The premise is roughly this: the world has become “adulterated” as the examining doctor observes and the food supply is poisoned. Our medicines are poisoned. Our culture is poisoned. Hormonal imbalances have been growing at an alarming rate and now a man has gotten pregnant. Millions more are expected to follow. It’s all served up in a very anti-progress, moral panic kind of a way, which is to say the opposite of what you would expect from Jacques Demy. The problem is that it isn’t served up in an extraordinary, jaws-agape kind of a way. The news that Mastroianni’s character is pregnant is not greeted with a “Oh my God, a man is pregnant!” but rather, “Hmm, you’re pregnant. Interesting.”
If you want to make a broad, farcically comical joke like a pregnant man work, you need to make it the biggest news the world ever heard. People need to have their eyes pop out of their heads. Think screwball comedies of the 1930s and then multiply them by ten. Yet, here we are, watching all of Paris, and the world, react with a sigh and a shrug. “Well, what do you know? A pregnant man… Say, what’s for dinner?”
And Marcello’s reaction? “Eh.” That’s about it. “Eh.” He’s pregnant and needs to cut back on salt. And get rest.
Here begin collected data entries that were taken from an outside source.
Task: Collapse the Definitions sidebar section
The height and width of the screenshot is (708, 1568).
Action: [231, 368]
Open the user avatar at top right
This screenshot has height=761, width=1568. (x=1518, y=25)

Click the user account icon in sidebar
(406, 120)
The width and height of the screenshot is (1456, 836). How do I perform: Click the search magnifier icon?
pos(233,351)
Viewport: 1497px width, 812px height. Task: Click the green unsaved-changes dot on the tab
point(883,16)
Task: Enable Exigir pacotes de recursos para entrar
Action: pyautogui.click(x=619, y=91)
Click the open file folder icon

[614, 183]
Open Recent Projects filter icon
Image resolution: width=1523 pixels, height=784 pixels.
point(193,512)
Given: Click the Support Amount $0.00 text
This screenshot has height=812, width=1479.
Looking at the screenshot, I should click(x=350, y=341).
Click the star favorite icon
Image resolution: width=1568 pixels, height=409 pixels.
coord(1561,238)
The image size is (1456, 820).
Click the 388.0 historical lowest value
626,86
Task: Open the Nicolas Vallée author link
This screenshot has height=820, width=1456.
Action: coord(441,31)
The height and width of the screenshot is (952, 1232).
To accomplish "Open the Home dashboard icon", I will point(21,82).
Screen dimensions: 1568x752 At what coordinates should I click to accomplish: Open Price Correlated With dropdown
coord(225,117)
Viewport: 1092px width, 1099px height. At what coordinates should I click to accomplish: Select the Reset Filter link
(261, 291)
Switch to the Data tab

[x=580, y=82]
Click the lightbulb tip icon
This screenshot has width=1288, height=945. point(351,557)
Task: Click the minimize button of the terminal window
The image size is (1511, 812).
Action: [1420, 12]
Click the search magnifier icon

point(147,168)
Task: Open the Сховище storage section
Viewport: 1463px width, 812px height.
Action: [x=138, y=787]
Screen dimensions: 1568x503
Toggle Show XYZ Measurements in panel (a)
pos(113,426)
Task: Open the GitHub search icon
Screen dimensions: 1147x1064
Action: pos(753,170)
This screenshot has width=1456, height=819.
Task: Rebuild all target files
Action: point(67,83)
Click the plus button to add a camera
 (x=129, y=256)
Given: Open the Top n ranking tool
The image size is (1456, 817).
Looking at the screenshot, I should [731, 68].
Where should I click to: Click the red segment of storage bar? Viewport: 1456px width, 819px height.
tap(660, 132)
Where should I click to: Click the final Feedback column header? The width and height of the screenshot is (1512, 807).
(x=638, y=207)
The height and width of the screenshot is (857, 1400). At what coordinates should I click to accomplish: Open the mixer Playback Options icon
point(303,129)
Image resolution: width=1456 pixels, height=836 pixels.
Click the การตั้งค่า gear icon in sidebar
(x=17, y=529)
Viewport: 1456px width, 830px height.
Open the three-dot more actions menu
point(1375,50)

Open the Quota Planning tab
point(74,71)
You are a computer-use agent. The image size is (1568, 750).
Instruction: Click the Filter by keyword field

Imagine Cary Grant, circa ARSENIC AND OLD LACE (’44) and BRINGING UP BABY (’38) being told he’s pregnant. Go ahead, I’ll wait. It works, right? Grant jumps up and down. His head tilts sideways, he can’t make the words come out of his mouth. Pretty soon Jean Arthur shows up as a top reporter who wants the inside scoop on the day to day existence of the world’s first pregnant man. James Gleason’s there too, offering his services as manager for Grant because he figures he can milk this thing for a fortune. And Irene Dunne is his wife, so flabbergasted at the whole affair that she takes on an entirely new persona and goes out clubbing each night with Roland Young, her befuddled next-door neighbor who can’t seem to shake her. And why? Because it’s a screwball comedy and that’s what you do with a screwball comedy!
Look, here’s the thing: A SLIGHTLY PREGNANT MAN is enjoyable enough to watch because it’s got Mastroianni and Deneuve and France in the 1970s looking just awesome. Mastroianni has a perm. Deneuve has super-teased wavy hair. I’m not going to lie to you, I’d watch it just for that. But it doesn’t quite get its own joke and as a result, doesn’t go nearly as far, or fly nearly as high, as it should have. Demy, ever the talented craftsman I so admire, held himself and his cast back. Going for broke could have made it great or produced a disaster. Demy played it safe and produced a reasonable rom-com instead. Nothing wrong with that, but it could have been so much more.